- _Your instructions_: Look through the entries for the string "delle", and copy each line that holds it.
>>>>
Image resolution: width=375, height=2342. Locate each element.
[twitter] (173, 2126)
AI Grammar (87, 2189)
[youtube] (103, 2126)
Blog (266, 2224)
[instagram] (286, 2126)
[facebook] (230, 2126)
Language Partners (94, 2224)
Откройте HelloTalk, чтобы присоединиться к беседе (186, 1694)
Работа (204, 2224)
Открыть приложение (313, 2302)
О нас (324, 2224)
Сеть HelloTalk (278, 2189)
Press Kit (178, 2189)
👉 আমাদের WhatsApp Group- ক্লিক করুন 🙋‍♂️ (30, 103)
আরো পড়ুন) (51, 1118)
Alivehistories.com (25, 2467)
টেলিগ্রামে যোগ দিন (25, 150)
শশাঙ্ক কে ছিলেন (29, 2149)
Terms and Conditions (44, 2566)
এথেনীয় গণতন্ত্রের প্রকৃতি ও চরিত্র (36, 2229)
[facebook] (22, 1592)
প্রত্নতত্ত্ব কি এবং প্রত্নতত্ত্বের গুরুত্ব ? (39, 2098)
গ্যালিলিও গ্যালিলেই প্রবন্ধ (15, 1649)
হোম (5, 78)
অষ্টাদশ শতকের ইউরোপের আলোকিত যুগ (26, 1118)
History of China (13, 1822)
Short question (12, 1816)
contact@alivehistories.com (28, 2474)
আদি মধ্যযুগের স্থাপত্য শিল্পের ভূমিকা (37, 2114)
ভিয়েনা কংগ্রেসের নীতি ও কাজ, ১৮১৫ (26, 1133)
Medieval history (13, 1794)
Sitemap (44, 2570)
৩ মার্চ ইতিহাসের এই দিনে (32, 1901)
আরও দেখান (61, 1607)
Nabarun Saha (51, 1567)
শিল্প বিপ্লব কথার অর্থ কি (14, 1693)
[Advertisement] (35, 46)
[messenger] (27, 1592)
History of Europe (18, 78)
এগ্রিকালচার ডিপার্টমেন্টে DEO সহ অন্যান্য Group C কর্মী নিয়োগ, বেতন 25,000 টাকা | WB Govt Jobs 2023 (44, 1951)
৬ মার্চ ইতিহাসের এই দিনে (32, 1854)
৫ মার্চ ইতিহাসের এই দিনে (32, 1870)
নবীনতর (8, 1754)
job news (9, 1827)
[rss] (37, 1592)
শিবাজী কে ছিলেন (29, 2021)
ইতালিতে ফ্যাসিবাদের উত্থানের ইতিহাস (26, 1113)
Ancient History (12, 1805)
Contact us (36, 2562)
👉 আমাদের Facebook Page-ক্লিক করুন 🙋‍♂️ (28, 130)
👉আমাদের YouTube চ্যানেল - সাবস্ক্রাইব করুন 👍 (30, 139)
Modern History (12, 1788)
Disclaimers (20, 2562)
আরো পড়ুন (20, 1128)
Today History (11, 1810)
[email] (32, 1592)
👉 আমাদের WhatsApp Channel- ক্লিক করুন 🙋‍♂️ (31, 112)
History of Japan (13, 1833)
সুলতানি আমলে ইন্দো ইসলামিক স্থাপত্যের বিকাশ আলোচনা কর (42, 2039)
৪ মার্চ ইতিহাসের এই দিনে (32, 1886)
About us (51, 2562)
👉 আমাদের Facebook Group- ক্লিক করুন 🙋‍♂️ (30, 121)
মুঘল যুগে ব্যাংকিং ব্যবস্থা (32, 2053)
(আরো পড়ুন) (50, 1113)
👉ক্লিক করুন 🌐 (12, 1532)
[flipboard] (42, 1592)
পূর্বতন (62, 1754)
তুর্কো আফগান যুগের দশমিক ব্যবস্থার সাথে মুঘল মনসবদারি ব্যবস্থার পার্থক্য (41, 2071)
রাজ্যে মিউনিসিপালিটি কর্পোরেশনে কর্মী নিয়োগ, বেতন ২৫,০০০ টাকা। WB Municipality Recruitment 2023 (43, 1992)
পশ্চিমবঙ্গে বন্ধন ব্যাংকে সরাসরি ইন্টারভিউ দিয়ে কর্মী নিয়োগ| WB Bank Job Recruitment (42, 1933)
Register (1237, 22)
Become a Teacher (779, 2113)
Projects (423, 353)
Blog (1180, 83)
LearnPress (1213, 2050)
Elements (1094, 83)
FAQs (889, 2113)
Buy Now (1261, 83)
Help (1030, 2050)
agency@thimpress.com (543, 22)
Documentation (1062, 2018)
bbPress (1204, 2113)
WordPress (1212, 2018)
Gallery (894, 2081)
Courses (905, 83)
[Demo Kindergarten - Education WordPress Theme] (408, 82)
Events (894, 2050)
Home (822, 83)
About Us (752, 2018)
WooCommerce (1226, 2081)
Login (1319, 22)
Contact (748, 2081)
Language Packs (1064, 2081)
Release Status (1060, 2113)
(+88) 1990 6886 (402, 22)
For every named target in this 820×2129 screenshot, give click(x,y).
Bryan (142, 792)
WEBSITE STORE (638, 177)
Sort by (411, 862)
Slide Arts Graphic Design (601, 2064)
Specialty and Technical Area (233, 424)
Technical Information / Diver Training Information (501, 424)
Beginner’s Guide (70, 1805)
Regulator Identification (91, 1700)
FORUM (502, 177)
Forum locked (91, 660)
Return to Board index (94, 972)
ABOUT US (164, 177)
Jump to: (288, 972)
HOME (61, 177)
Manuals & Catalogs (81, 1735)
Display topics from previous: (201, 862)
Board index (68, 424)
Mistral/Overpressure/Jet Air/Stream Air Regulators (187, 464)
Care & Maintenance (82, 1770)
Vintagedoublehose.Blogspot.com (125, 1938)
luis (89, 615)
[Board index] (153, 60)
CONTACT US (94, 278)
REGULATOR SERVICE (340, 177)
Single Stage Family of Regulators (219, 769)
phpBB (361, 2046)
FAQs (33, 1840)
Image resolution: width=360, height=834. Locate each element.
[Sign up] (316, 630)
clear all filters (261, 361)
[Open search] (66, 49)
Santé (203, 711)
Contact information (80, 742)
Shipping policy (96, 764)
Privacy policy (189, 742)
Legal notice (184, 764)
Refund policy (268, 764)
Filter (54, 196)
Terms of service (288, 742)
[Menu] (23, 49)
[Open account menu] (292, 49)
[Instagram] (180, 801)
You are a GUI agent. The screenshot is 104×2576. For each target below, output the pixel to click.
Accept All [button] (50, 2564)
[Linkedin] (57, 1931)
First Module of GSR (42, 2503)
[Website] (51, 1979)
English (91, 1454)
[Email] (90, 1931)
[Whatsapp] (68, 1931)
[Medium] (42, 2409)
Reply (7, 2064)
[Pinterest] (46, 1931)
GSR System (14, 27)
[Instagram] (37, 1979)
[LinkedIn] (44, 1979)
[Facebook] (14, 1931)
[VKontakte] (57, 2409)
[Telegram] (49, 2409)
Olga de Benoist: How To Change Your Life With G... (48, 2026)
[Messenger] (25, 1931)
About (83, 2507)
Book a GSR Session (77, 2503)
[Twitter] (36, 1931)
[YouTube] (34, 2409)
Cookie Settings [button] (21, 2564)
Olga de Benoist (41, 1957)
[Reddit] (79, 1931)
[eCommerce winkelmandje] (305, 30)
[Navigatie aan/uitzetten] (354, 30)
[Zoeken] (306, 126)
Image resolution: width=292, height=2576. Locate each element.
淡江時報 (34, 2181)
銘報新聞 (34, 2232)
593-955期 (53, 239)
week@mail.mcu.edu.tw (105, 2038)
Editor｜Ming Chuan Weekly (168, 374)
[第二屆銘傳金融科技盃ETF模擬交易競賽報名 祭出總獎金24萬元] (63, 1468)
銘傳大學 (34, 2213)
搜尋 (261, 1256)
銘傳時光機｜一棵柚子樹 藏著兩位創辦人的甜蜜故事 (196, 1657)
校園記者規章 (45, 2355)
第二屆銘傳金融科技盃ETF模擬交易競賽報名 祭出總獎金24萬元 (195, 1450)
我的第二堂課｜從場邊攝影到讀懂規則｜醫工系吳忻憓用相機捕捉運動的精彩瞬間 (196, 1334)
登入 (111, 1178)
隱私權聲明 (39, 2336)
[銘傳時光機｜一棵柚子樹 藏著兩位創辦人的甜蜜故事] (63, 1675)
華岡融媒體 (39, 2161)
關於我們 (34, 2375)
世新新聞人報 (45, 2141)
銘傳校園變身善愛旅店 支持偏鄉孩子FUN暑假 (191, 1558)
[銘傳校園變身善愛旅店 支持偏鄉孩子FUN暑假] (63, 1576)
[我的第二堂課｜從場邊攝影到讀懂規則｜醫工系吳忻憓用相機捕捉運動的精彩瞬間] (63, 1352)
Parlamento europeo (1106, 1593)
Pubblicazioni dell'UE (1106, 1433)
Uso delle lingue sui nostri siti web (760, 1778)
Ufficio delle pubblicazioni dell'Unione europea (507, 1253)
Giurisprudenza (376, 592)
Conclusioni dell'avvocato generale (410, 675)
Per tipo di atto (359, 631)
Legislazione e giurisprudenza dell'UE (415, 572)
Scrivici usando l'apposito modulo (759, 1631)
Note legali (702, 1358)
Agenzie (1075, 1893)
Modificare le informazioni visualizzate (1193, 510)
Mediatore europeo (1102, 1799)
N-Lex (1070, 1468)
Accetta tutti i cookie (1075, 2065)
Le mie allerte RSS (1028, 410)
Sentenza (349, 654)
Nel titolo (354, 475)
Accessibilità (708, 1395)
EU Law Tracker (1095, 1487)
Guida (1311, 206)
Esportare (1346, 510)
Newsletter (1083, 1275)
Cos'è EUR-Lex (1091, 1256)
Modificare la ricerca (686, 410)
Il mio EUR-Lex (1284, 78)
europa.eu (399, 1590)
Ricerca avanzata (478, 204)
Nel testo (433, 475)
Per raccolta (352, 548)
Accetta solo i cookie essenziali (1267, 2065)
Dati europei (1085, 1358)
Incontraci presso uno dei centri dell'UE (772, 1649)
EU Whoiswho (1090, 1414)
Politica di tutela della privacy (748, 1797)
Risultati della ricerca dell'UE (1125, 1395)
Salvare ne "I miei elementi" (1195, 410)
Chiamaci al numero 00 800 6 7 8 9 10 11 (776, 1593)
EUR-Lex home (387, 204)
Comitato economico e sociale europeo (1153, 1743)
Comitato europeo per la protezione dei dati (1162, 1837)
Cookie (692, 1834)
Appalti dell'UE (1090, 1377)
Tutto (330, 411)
<<<<
- _Task result_:
Uso delle lingue sui nostri siti web (760, 1778)
Ufficio delle pubblicazioni dell'Unione europea (507, 1253)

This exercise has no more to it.